Passage provided:
● ● ● ●
ANSWER: Ellen Schneider: Yes, yes, they are available, and I would encourage people to contact the program developers if they are interested in the offering any of the programs, and if they want to join the programs, they will need to probably the best place to start would be contacting their area agency on aging or their local or state public health department.
(Katie Huffman) All right, thank you for that information, a couple of questions here about Tai Ji Quan.
QUESTION: Was the Tai Ji Quan program that was reviewed during this review process that you described the one that was developed by Fuzhong Li at the Oregon Research Institute or the YMCA version of Moving for a Better Balance.
ANSWER: Ellen Schneider: Yeah, it’s the Dr. Li version that was developed at the Oregon Research Institute.
QUESTION: Okay, great! Thank you. Someone is interested in finding out if that program is available in eastern North Carolina.
● ● ● ●
Data items

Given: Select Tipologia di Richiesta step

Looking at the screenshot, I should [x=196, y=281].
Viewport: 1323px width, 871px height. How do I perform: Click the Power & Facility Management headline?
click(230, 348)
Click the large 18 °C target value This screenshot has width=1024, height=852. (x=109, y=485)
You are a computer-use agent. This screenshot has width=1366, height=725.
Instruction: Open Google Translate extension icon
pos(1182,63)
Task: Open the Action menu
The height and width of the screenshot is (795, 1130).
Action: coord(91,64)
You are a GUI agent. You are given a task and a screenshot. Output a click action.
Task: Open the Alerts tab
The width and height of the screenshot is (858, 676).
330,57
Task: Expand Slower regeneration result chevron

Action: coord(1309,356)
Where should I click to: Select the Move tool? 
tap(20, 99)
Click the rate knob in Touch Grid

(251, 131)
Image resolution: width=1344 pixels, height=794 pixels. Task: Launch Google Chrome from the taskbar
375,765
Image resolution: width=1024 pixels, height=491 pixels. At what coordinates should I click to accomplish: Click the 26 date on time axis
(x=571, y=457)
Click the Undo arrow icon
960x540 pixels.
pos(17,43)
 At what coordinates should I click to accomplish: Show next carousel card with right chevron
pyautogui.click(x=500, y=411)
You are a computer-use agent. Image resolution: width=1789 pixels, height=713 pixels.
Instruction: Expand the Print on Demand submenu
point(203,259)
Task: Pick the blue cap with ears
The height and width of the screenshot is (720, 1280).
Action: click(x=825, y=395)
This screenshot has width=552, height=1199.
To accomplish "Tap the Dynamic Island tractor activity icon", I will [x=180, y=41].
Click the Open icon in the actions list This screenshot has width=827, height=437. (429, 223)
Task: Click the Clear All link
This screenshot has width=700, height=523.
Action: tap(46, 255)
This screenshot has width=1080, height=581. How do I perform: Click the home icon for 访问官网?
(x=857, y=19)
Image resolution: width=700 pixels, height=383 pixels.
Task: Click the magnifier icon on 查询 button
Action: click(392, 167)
● ● ● ●
In the transcript, rewrite the part starting with "(Katie Huffman) All" and going on through "Oregon Research Institute.", swapping "Tai Ji Quan" for "Tai Chi" each time it appears.

(Katie Huffman) All right, thank you for that information, a couple of questions here about Tai Chi.
QUESTION: Was the Tai Chi program that was reviewed during this review process that you described the one that was developed by Fuzhong Li at the Oregon Research Institute or the YMCA version of Moving for a Better Balance.
ANSWER: Ellen Schneider: Yeah, it’s the Dr. Li version that was developed at the Oregon Research Institute.